Shovel tapped a locked door with the barrel of his M4A1. We all tensed, but nothing came.
"Split, get us in there," I ordered a bit sternly. I was still expecting some unknown complication.
"Yeah, I'm on it," came the aggravated reply; the rain was working its magic.
He locked the safety on his UMP .45 and tightened the shoulder strap. He took a deep breath, and with a crack like thunder, Split's boot kicked the door inward. He immediately grabbed his M9 pistol and scanned the unlit room.
"Clear," he whispered.
I hefted my M240 to my back and switched to my own pistol, backing up slowly with my group. Shovel took point again, the mounted light on his automatic rifle casting eerie shadows.
The place used to be a single-floor office building, but it now resembled something more like a garbage heap. There were a few desks here and there, but they were all turned on their sides, the papers that once sat on them were strewn about the room.
"I don't like the look of this," I whispered. I could smell spent gunpowder in the air, and I thought I saw bullet holes in some of the desks, but it was too dark to be certain. "I'd bet a week's coffee rations that we're not too far behind the action."
Shovel grimaced from behind one of the upturned desks, "I'd have taken you on that bet, D, but I'm pretty sure you're right."
When I got a look at his center of attention, I groaned inwardly.

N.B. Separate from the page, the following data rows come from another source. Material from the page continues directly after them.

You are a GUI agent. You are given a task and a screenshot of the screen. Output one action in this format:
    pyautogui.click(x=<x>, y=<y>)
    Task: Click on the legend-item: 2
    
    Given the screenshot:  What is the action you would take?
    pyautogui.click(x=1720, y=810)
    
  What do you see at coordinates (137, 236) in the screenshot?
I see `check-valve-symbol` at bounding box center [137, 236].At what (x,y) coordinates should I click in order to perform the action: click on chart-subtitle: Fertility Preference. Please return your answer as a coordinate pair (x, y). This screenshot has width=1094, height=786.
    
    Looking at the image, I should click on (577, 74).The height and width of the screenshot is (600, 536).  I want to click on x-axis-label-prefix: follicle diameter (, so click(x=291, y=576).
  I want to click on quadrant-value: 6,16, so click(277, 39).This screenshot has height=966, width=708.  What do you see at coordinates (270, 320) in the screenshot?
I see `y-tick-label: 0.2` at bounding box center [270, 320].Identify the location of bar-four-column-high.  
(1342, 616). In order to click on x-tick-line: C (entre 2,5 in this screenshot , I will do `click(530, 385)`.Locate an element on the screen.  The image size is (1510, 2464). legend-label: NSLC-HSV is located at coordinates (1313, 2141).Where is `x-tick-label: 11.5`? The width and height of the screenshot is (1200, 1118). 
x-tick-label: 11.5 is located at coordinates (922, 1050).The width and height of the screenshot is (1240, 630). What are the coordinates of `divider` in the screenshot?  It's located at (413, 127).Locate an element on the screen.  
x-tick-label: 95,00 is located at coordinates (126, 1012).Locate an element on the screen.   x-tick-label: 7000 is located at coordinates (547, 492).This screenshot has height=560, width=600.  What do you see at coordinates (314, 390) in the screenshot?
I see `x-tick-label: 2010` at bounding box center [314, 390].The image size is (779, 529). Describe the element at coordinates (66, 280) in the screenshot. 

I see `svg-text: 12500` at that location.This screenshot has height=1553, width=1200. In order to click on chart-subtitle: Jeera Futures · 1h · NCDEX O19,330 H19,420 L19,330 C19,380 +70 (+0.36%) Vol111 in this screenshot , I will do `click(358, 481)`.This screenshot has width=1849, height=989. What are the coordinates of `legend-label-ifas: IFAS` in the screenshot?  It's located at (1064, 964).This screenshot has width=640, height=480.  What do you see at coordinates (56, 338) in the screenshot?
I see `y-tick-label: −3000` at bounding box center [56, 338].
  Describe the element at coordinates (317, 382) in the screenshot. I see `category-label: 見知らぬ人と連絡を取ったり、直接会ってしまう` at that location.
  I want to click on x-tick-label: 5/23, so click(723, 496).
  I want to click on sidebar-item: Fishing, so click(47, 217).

On the ground before us was a still-warm corpse riddled with gun wounds. The body didn't belong to any of the units that were sent before us, and every man had been accounted for, both dead and alive.
I crouched down and peered at his neck, hoping to work some information out from his dog tags. What I saw confounded and disturbed me.
"Whyte Deryll
41356-"
I stopped reading there. The tags were mine, or at least exact replicas. The corpse's face was too riddled with wounds to make out a positive ID, but the thought unnerved me. My hand traveled unbidden to my own tags, but finding that they were still there didn't soothe my racing heart.
"D... Colonel... I got the tags off this guy... But there's gotta be something wrong..." Shovel's confused call came across the room, "They're m-" "Yeah, your tags," I cut him off. "Don't touch anything, there's some seriously crazy shit going on."
The blast of Split's M9 shocked me back to my senses and I nearly smacked him. "Thought I saw the fucker move," he muttered.
"You're a soldier, damn it! He's missing a face and half his brains are on the floor next to you! I'd say the bastard's dead!"
Shovel's pissed off reply made me crack a smile. It had been a while since I saw him crack down on the private like that.
"Either way, I don't think anyone's here now," Split hollered. "Looks like the guys who did it are laying in the next room."
I kicked "my" corpse's boot and sat down next to him.
"Must have been a wild party, eh?" I sighed and lit up my last cig.
"You don't know the half of it, D," the shattered mouth twisted into what I can only imagine was hell's semblance of a smile. "See you on the other side."
The bastard's hands were around my neck before I even had time to aim my pistol.